# START OF Text
Jim Sanderson. A West Texas Soapbox. College Station: Texas A&M University Press, 1998. x + 123 pp. $22.95 (cloth), ISBN 978-0-89096-819-2.
Reviewed by Jerry Bradley (West Texas A&M University)
Published on H-PCAACA (April, 1998)
As its title implies, A West Texas Soapbox is a collection of autobiographical ruminations by Texan Jim Sanderson. Winner of the Kenneth Patchen and the Frank Waters prizes for fiction, Sanderson is a provocative essayist who has for some years found a soapbox in literary journals. Beginning with "Women in Texas," which first appeared in New Mexico Humanities Review in 1991, he has for nearly a decade been boldy critiquing the shallowness and hypocrisy that pervade West Texas life. Of the collection's nine essays, seven have been previously printed, three appearing in Journal of American Culture and others in High Plains Literary Review and two distinguished Texas journals: The Concho River Review and RiverSedge.
# END OF Text
Exercise directions —
In the book review, what does the reviewer say the title points to about the book?
# START OF Entries provided
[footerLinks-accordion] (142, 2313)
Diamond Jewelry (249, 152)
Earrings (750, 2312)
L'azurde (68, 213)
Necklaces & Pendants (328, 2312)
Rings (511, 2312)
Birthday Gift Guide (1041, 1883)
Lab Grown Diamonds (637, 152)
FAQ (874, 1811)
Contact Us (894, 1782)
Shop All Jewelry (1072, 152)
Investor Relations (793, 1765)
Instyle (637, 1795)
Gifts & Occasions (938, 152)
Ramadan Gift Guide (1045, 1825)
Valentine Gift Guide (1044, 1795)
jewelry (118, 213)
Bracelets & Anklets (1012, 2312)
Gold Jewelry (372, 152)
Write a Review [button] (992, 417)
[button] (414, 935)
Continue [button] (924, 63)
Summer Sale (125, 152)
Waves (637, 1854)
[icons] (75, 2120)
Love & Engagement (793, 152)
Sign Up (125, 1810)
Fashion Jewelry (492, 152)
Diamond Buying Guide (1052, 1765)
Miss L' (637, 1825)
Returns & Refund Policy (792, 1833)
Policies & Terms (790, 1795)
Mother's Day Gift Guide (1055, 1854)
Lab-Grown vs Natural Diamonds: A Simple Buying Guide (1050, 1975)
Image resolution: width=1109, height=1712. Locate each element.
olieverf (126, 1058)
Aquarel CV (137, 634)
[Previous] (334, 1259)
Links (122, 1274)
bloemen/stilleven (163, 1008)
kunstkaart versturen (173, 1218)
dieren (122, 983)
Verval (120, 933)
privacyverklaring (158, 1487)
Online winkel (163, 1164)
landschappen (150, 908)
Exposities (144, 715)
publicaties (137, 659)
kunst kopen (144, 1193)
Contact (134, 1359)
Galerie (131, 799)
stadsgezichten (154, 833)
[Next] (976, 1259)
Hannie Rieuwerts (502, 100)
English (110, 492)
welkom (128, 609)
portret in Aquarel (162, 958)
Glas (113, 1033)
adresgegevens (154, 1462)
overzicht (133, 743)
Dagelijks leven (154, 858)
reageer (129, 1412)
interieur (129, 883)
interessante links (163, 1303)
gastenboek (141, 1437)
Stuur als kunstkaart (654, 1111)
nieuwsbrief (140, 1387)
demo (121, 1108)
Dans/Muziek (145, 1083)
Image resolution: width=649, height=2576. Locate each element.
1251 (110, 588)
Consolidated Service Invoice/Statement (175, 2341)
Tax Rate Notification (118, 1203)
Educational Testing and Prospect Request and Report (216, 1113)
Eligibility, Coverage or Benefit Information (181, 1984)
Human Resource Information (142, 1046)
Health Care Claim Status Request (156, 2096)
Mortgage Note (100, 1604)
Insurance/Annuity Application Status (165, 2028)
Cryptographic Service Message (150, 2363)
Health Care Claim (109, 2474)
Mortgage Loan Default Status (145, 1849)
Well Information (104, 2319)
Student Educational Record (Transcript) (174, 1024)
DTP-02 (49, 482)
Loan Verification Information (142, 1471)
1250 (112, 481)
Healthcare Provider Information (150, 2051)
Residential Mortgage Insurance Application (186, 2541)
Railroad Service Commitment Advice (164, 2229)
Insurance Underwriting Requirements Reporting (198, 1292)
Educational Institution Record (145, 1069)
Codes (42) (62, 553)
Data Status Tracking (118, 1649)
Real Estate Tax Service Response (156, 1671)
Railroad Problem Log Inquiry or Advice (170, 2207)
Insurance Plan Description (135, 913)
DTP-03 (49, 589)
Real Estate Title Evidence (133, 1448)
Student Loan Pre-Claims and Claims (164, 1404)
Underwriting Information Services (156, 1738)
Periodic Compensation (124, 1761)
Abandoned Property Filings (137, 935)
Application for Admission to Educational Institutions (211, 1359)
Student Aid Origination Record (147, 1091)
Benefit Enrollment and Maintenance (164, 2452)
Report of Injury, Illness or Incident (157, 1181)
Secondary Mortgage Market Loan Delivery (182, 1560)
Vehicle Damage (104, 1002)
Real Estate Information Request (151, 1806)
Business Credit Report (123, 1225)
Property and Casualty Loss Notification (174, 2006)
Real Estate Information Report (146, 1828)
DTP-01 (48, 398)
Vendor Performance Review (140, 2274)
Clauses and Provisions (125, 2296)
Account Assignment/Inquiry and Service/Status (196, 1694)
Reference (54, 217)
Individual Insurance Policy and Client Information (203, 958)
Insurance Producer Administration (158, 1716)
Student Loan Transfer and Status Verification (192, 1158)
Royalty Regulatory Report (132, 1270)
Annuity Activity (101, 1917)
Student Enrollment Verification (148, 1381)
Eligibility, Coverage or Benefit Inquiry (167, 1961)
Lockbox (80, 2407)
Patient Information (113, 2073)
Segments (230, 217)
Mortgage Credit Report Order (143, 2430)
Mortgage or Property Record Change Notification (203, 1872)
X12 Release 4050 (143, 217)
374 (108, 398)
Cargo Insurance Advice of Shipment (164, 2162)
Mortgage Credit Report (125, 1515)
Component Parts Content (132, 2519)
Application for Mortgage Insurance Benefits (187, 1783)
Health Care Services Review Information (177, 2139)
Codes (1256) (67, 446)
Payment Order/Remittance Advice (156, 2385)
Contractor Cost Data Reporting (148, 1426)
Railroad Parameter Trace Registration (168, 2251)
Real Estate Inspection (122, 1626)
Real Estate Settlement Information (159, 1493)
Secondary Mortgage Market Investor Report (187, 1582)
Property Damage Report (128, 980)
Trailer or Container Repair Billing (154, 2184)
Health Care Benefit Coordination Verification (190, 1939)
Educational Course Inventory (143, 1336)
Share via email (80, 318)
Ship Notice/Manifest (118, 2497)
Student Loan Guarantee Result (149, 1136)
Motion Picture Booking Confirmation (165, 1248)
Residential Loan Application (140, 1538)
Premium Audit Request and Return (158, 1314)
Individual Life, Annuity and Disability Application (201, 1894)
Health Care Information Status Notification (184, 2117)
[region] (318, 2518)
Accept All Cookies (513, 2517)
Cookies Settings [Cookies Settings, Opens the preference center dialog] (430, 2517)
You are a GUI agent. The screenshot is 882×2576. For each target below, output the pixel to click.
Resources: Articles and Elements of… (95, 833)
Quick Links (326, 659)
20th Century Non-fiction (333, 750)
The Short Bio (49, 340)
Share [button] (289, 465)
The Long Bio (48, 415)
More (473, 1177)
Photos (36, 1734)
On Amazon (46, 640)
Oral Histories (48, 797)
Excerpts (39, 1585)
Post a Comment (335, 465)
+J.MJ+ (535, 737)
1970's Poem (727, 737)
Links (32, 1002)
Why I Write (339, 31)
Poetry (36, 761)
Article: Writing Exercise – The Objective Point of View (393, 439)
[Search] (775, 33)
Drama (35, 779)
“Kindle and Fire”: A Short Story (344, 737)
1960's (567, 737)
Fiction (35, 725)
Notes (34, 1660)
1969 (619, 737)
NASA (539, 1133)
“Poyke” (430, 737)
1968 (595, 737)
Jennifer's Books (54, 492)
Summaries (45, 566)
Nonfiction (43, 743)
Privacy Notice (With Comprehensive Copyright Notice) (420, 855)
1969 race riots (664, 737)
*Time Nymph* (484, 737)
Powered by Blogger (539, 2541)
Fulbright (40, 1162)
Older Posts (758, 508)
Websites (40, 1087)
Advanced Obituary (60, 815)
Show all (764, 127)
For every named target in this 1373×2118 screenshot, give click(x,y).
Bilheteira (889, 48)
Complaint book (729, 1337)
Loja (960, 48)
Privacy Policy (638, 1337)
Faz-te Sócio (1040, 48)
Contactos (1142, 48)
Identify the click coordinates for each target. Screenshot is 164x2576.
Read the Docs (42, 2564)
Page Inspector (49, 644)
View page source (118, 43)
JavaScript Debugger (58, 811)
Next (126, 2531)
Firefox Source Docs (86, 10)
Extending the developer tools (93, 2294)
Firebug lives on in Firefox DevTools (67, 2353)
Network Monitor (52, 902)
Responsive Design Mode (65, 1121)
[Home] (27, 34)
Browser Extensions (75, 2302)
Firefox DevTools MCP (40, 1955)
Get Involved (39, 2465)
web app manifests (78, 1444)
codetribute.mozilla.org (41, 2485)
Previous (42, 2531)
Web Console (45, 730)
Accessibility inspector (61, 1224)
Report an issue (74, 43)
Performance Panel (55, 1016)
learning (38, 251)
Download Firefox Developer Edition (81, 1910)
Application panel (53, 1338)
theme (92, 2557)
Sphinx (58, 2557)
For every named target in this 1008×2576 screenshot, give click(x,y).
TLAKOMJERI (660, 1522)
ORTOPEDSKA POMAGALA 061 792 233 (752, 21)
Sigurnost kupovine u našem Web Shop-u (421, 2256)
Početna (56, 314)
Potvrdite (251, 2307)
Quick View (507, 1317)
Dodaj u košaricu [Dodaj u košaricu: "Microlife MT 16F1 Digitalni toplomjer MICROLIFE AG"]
# END OF Entries provided
Correct response —
The title points to the book being a collection of autobiographical ruminations by Texan Jim Sanderson. The reviewer calls Sanderson a provocative essayist who has found a soapbox in literary journals, where he has boldly critiqued the shallowness and hypocrisy of West Texas life.